### [What you need to do]
Word for word, reproduce the records, keeping none of the pictures.
** Entries provided follows **
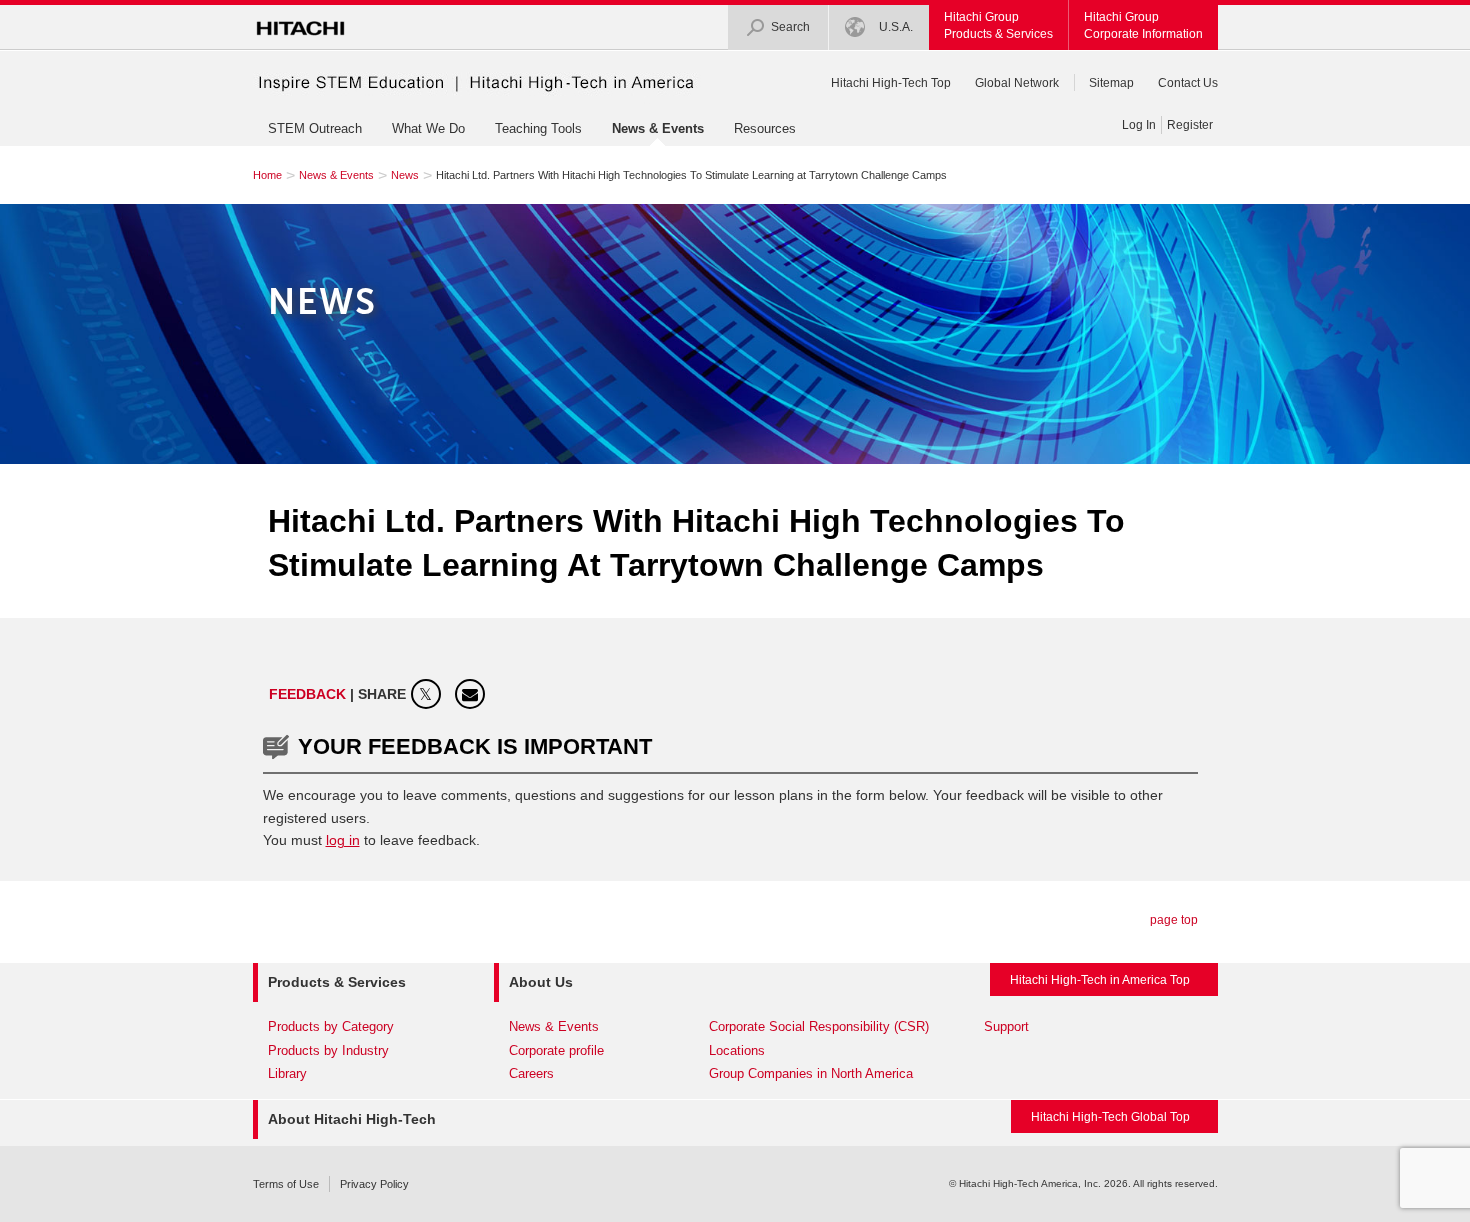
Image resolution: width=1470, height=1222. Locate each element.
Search (790, 27)
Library (287, 1073)
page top (1174, 920)
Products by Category (331, 1026)
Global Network (1017, 83)
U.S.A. (894, 27)
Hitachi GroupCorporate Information (1143, 25)
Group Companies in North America (811, 1073)
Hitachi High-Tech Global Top (1110, 1117)
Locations (737, 1050)
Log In (1139, 125)
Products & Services (337, 982)
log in (343, 840)
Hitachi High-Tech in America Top (1100, 980)
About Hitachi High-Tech (352, 1119)
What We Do (428, 128)
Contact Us (1188, 83)
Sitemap (1111, 83)
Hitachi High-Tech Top (891, 83)
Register (1190, 125)
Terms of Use (286, 1184)
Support (1006, 1026)
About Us (541, 982)
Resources (765, 128)
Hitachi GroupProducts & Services (998, 25)
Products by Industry (328, 1050)
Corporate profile (556, 1050)
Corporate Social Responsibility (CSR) (819, 1026)
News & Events (658, 128)
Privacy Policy (374, 1184)
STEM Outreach (315, 128)
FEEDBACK (309, 694)
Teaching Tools (538, 128)
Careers (531, 1073)
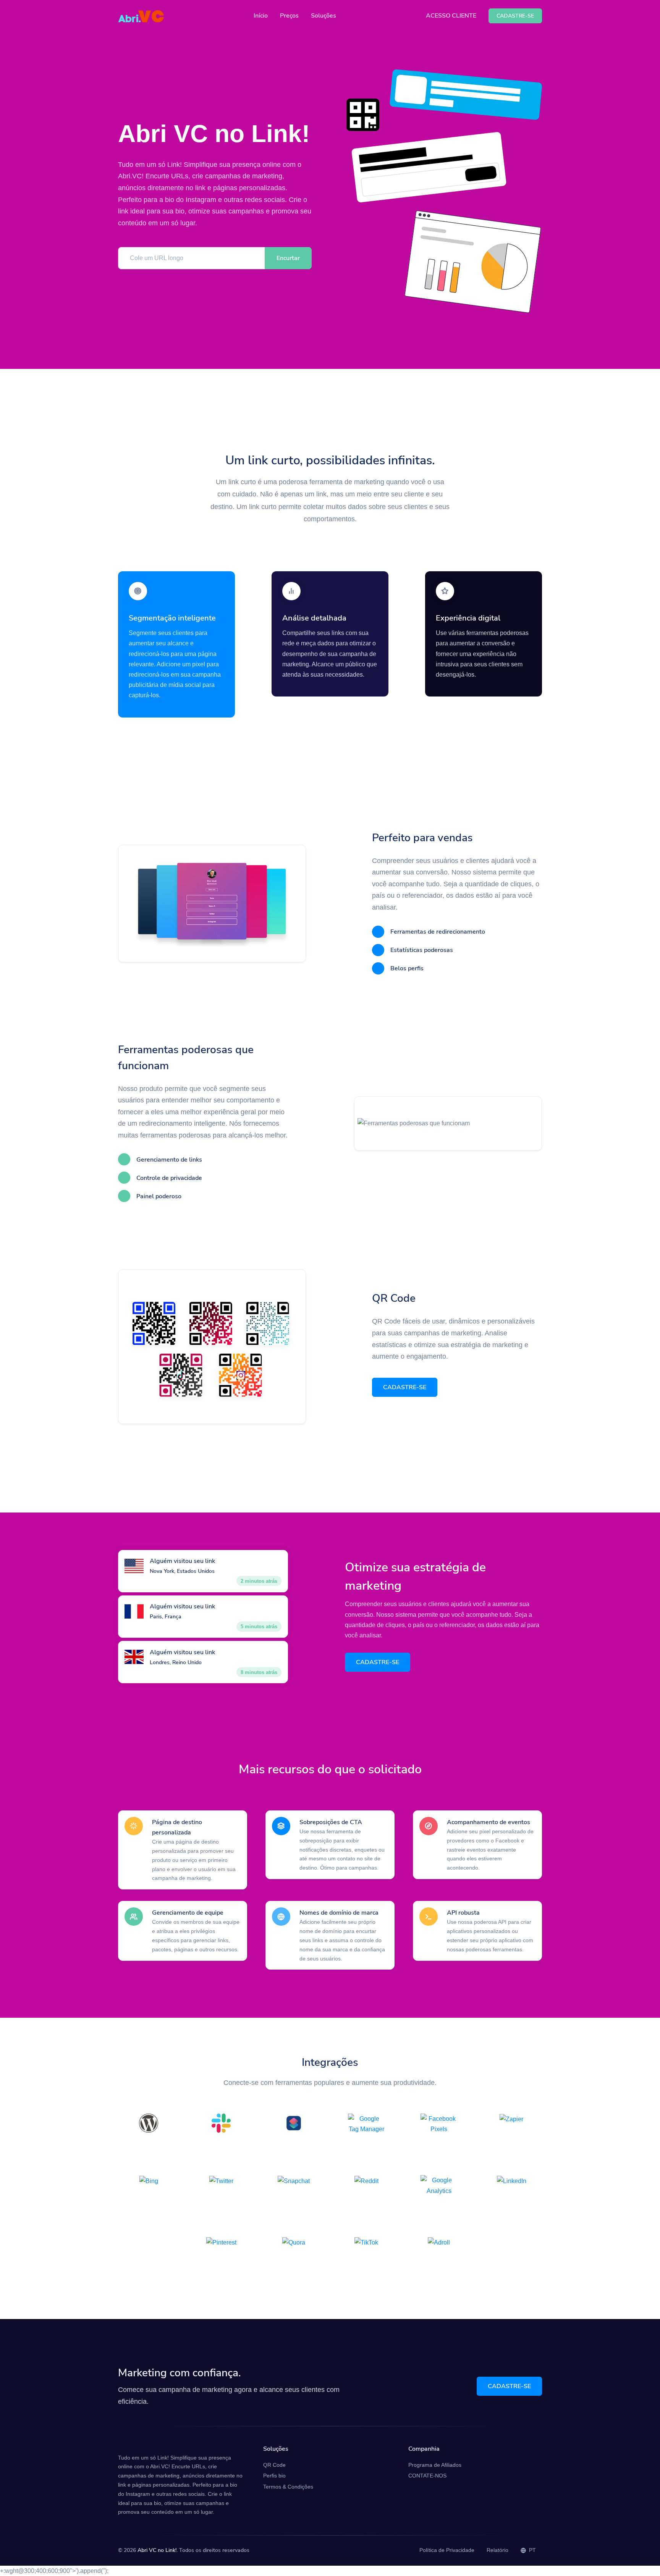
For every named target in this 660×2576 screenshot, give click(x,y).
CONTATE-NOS (427, 2476)
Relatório (497, 2550)
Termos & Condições (288, 2487)
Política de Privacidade (446, 2550)
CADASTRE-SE (404, 1387)
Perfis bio (274, 2476)
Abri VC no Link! (157, 2550)
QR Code (274, 2465)
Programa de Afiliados (434, 2465)
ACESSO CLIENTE (451, 15)
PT (531, 2550)
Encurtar (288, 258)
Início (261, 15)
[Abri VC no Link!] (141, 16)
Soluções (323, 15)
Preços (289, 15)
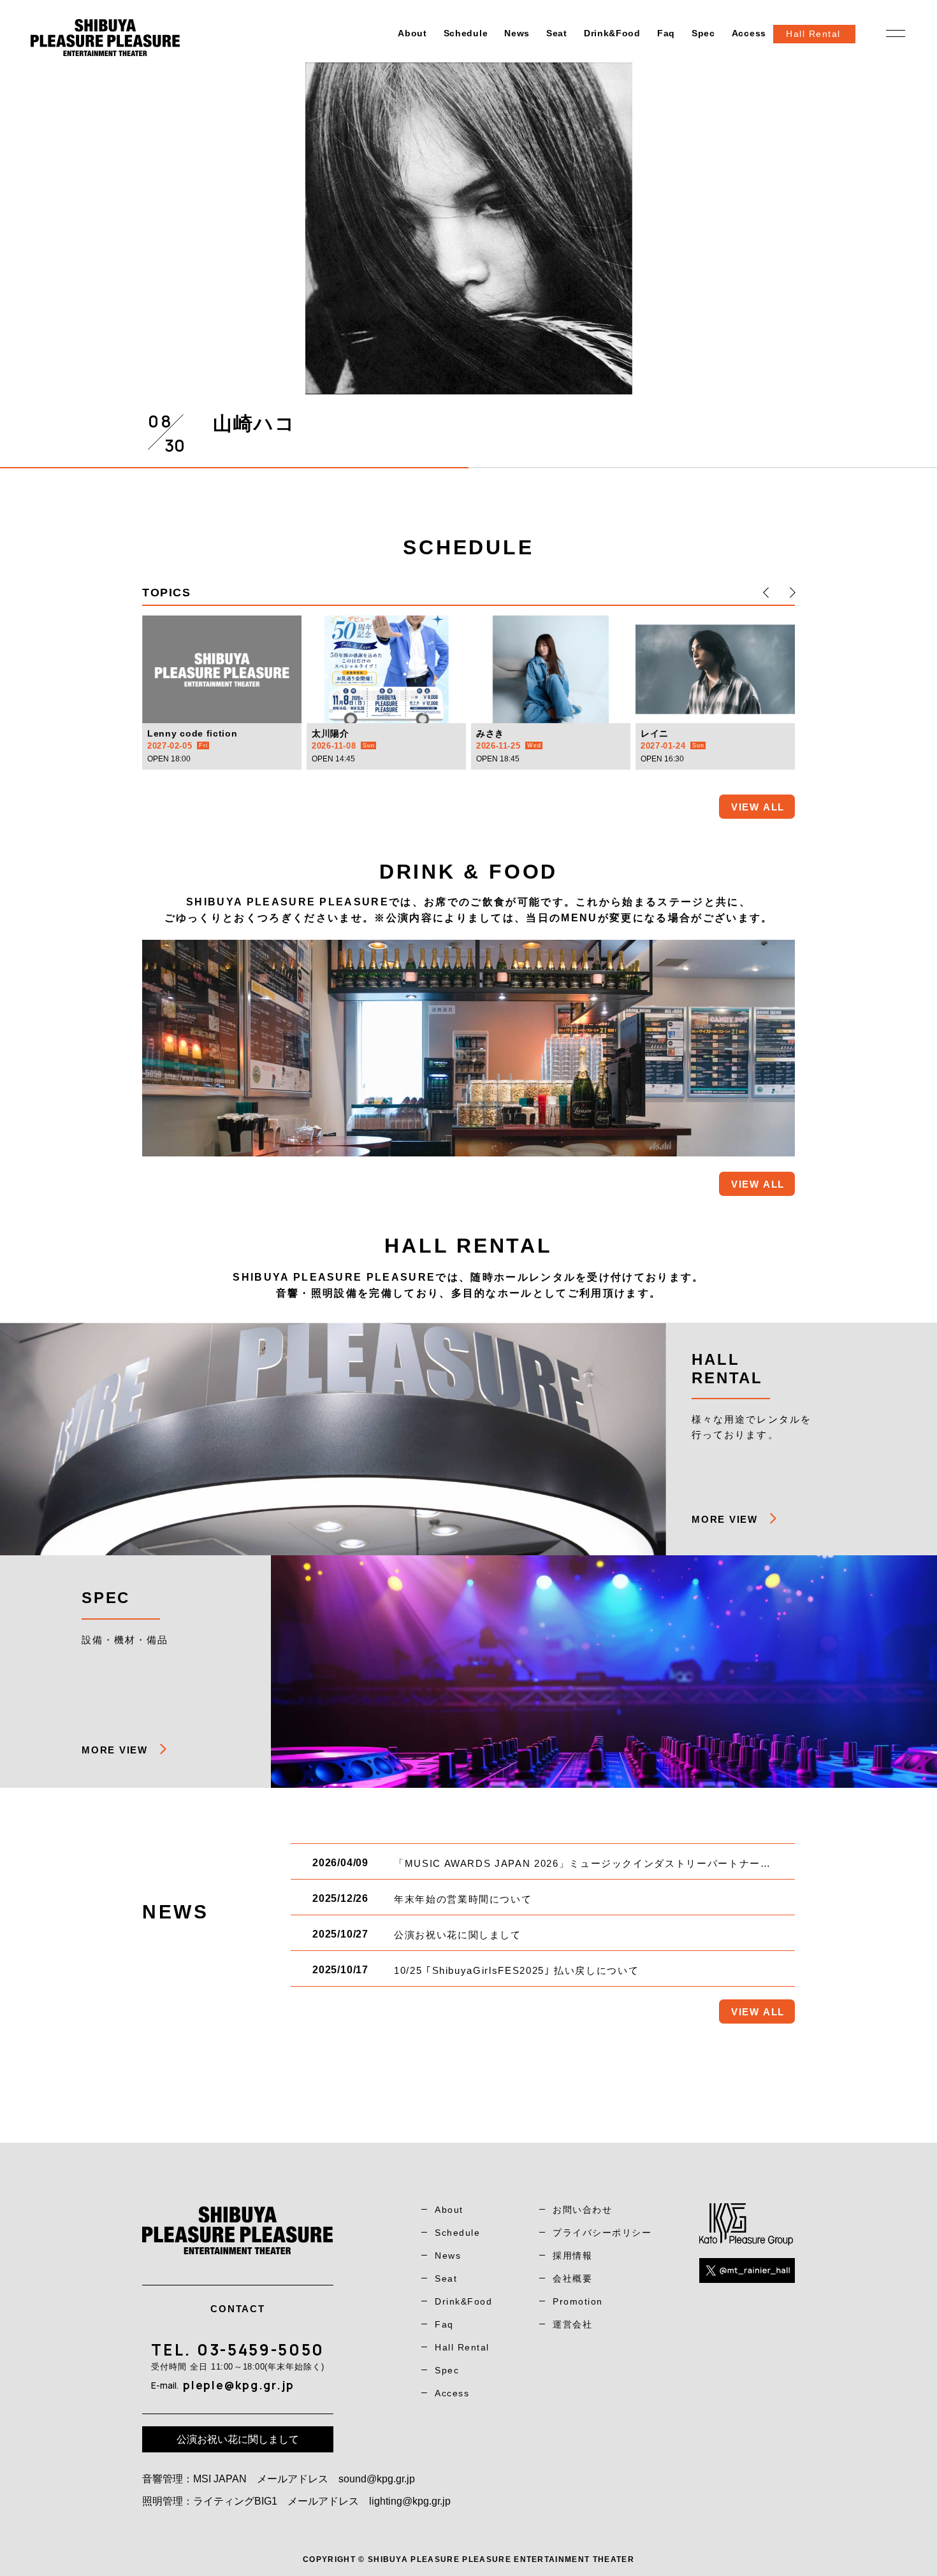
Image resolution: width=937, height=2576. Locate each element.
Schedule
** End of Entries provided **
### [Solution to this task]
Image resolution: width=1470, height=1222. Locate each element.
Search (790, 27)
Library (287, 1073)
page top (1174, 920)
Products by Category (331, 1026)
Global Network (1017, 83)
U.S.A. (894, 27)
Hitachi GroupCorporate Information (1143, 25)
Group Companies in North America (811, 1073)
Hitachi High-Tech Global Top (1110, 1117)
Locations (737, 1050)
Log In (1139, 125)
Products & Services (337, 982)
log in (343, 840)
Hitachi High-Tech in America Top (1100, 980)
About Hitachi High-Tech (352, 1119)
What We Do (428, 128)
Contact Us (1188, 83)
Sitemap (1111, 83)
Hitachi High-Tech Top (891, 83)
Register (1190, 125)
Terms of Use (286, 1184)
Support (1006, 1026)
About Us (541, 982)
Resources (765, 128)
Hitachi GroupProducts & Services (998, 25)
Products by Industry (328, 1050)
Corporate profile (556, 1050)
Corporate Social Responsibility (CSR) (819, 1026)
News & Events (658, 128)
Privacy Policy (374, 1184)
STEM Outreach (315, 128)
FEEDBACK (309, 694)
Teaching Tools (538, 128)
Careers (531, 1073)
For every named target in this 660×2576 screenshot, give click(x,y).
CONTATE-NOS (427, 2476)
Relatório (497, 2550)
Termos & Condições (288, 2487)
Política de Privacidade (446, 2550)
CADASTRE-SE (404, 1387)
Perfis bio (274, 2476)
Abri VC no Link! (157, 2550)
QR Code (274, 2465)
Programa de Afiliados (434, 2465)
ACESSO CLIENTE (451, 15)
PT (531, 2550)
Encurtar (288, 258)
Início (261, 15)
[Abri VC no Link!] (141, 16)
Soluções (323, 15)
Preços (289, 15)
Image resolution: width=937, height=2576. Locate each element.
Schedule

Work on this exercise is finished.